After spending the first seven rounds of the 2000 season playing in the WAFL with South Fremantle, Bootsma was selected to make his debut in Round 8 against Collingwood at the Docklands Stadium in a rare (for AFL) Monday night game. A more than serviceable game saw Bootsma end up playing played 13 games in his debut season.

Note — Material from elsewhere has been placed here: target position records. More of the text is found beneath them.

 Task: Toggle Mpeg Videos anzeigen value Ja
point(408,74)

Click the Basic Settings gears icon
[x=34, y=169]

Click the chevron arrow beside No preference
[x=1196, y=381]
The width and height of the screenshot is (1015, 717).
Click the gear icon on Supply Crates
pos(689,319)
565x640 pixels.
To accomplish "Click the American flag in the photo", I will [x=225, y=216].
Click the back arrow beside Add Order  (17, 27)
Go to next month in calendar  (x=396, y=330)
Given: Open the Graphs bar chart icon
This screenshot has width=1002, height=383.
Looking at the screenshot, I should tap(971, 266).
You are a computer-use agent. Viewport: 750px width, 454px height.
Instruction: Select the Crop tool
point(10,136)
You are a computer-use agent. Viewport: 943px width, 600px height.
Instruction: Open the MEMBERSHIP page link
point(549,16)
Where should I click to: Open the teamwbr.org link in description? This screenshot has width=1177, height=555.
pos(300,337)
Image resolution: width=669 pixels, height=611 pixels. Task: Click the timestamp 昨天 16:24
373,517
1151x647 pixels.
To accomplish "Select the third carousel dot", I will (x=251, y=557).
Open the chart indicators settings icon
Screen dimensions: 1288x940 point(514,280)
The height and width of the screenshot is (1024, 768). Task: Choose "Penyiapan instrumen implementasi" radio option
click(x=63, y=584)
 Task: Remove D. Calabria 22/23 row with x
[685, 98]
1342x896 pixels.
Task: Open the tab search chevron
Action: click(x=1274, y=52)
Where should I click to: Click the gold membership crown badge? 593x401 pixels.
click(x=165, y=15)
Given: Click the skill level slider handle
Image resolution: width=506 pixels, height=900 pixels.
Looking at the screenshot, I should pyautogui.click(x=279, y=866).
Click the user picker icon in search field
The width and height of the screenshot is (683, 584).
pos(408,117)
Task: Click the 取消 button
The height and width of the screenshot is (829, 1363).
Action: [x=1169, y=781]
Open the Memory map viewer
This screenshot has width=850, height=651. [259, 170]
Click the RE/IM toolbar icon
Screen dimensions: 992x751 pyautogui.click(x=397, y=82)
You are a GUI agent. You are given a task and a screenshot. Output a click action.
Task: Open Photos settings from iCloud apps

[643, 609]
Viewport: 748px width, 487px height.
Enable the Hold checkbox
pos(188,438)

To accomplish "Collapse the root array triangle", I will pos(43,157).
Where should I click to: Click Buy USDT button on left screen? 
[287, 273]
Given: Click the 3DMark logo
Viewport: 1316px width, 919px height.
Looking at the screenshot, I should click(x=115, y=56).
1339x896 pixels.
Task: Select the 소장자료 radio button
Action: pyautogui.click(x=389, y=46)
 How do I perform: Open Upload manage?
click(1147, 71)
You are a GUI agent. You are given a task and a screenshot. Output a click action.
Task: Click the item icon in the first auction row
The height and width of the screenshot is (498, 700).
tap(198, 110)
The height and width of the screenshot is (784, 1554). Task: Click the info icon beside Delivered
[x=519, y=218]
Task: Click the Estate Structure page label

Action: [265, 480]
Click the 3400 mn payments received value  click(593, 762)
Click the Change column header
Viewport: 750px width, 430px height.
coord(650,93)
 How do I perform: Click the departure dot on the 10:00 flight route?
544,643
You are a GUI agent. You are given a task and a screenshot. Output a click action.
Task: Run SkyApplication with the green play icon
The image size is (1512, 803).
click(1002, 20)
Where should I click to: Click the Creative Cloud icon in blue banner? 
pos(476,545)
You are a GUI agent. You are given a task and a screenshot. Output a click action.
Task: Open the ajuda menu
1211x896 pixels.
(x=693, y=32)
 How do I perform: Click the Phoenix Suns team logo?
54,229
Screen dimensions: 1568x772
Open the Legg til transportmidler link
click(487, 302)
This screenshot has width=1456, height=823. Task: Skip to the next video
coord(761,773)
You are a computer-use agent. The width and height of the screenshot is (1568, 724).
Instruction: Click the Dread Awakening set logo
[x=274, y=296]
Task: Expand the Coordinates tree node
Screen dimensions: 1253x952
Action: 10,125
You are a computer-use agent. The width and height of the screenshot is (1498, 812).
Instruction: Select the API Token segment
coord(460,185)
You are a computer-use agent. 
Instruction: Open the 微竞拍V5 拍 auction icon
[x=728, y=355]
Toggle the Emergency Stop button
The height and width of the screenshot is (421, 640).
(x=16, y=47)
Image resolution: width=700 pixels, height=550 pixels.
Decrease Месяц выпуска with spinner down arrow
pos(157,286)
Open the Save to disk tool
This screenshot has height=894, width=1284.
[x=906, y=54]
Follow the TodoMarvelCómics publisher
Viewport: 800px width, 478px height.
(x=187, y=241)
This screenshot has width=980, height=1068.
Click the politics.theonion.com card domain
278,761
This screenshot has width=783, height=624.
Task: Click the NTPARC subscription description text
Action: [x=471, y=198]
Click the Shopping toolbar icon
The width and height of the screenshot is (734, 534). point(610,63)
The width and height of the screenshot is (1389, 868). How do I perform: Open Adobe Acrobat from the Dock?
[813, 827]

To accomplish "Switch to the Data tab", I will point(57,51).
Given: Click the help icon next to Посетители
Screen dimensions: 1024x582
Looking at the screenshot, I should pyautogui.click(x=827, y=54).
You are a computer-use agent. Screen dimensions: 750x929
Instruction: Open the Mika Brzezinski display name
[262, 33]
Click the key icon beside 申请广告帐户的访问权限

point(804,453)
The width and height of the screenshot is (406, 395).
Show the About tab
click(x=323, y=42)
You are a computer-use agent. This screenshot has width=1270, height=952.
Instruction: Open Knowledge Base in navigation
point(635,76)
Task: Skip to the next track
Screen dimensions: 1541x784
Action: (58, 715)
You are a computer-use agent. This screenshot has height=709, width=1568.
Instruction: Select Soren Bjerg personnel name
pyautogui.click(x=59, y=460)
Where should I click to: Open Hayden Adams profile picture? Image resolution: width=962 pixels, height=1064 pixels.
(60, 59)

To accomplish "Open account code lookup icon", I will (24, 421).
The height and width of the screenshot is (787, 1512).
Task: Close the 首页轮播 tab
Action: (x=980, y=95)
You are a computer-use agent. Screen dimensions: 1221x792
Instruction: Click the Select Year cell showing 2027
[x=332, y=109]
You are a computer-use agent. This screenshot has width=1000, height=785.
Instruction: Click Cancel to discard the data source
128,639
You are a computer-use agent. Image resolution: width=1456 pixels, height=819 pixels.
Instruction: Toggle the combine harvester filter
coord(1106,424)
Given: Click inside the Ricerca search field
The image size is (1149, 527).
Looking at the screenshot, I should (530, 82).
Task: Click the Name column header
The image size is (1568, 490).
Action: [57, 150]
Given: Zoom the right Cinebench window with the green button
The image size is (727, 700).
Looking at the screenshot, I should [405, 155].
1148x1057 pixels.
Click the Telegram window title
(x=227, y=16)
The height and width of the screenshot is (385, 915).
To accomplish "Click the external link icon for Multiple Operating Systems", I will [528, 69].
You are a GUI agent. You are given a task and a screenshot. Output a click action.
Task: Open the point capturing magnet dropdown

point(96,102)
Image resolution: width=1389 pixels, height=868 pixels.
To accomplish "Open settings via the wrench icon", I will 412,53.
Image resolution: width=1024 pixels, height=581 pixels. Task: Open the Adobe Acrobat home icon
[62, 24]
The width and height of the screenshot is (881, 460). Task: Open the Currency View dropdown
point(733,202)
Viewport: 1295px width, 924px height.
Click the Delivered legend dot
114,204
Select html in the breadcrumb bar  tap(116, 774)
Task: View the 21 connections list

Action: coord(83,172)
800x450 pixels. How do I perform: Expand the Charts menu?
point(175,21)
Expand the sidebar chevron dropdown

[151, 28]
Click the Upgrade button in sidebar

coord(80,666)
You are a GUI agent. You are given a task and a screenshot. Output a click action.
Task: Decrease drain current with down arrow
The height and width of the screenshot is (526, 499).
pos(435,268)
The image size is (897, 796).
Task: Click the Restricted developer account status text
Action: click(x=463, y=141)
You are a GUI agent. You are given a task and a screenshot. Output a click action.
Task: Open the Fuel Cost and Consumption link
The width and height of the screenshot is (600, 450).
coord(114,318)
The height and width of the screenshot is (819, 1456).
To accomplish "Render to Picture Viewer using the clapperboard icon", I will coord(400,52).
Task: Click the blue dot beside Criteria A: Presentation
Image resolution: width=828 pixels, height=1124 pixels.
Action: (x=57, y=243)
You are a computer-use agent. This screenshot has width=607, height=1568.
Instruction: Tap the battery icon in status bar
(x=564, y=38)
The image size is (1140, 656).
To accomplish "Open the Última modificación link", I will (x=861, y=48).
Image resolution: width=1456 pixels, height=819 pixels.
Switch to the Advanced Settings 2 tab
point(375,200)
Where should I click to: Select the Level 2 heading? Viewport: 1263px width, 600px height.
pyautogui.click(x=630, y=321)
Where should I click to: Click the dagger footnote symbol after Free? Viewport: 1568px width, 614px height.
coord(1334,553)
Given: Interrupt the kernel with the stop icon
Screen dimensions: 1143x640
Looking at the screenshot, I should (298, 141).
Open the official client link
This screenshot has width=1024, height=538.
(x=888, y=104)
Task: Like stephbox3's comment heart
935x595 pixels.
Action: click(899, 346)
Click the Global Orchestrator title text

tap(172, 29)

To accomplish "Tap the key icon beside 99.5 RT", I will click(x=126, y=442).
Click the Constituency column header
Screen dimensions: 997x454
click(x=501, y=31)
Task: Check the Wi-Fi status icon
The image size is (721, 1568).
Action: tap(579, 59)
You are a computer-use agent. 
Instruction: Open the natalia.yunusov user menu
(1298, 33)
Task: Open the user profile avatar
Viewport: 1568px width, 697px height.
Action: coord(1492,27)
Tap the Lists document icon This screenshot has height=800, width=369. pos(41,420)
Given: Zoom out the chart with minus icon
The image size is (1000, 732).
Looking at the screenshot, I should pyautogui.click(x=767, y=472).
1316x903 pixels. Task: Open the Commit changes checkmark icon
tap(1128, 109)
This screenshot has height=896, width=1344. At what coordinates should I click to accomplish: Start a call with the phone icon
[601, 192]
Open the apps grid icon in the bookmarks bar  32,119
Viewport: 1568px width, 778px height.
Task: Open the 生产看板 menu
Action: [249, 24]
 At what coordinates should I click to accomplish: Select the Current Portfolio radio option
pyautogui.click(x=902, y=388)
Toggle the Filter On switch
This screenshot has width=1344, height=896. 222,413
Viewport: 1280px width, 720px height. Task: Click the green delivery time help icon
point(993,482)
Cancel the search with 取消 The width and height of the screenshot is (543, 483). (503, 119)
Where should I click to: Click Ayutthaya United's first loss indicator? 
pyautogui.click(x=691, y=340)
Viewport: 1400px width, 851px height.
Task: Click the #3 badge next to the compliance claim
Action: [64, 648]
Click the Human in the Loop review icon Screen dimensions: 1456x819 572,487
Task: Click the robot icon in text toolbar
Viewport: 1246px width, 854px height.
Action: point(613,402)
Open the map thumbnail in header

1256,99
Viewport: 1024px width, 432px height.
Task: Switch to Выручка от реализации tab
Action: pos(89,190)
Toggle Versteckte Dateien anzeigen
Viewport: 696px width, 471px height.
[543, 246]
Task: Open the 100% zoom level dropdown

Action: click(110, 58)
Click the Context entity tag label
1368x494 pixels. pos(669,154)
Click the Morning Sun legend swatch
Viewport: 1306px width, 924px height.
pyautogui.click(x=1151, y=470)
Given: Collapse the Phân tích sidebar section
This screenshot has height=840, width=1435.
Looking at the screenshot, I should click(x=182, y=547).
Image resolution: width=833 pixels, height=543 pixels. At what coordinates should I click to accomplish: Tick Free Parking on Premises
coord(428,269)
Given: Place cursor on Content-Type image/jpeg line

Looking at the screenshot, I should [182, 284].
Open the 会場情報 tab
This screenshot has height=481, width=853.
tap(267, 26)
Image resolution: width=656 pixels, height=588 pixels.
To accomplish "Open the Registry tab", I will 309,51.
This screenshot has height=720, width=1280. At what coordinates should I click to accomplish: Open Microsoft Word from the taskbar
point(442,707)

Bootsma played the first 10 games of 2001 and had more than 20 possessions in 5 of them. However, the tumultuous round 10 match against Richmond, Ben Allan's first as caretaker coach after Damian Drum was sacked, would be Bootsma's last, due initially to a knee injury and later he was unable to break into the team eager to rebuild for the future. He would remain on the Fremantle list for the 2002 season, but did not play another senior game. He retired from AFL football at the end of 2002.

==WAFL career==
Bootsma gave great service to South Fremantle before and after his time at Fremantle. In 1997 he helped South to win the WAFL Premiership and he won the best and fairest award in 1999. On his return to South Fremantle in 2002 he was awarded the captaincy which he held until he retired from the WAFL before the start of the 2005 WAFL season.

==GSFL (North Albany)==
Working in Albany as a Football Development Officer, Bootsma joined the North Albany Football Club and played for the club until 2009 and remains in a coaching role. He was an integral part of the 2005, 2006, 2007 and 2008 premiership sides, winning the Alan Barnett Medal for the best on ground in 2008. He has been coach of North Albany Football Club since 2007 and coached the club to premierships in 2007 and 2008. In 2009 the club made the Grand Final however lost to arch rivals Royals.

==Family==
Bootsma's son Josh is also a footballer, and was drafted by the Carlton Football Club in the 2011 AFL draft., before being sacked by the Blues over disciplinary issues in June 2014.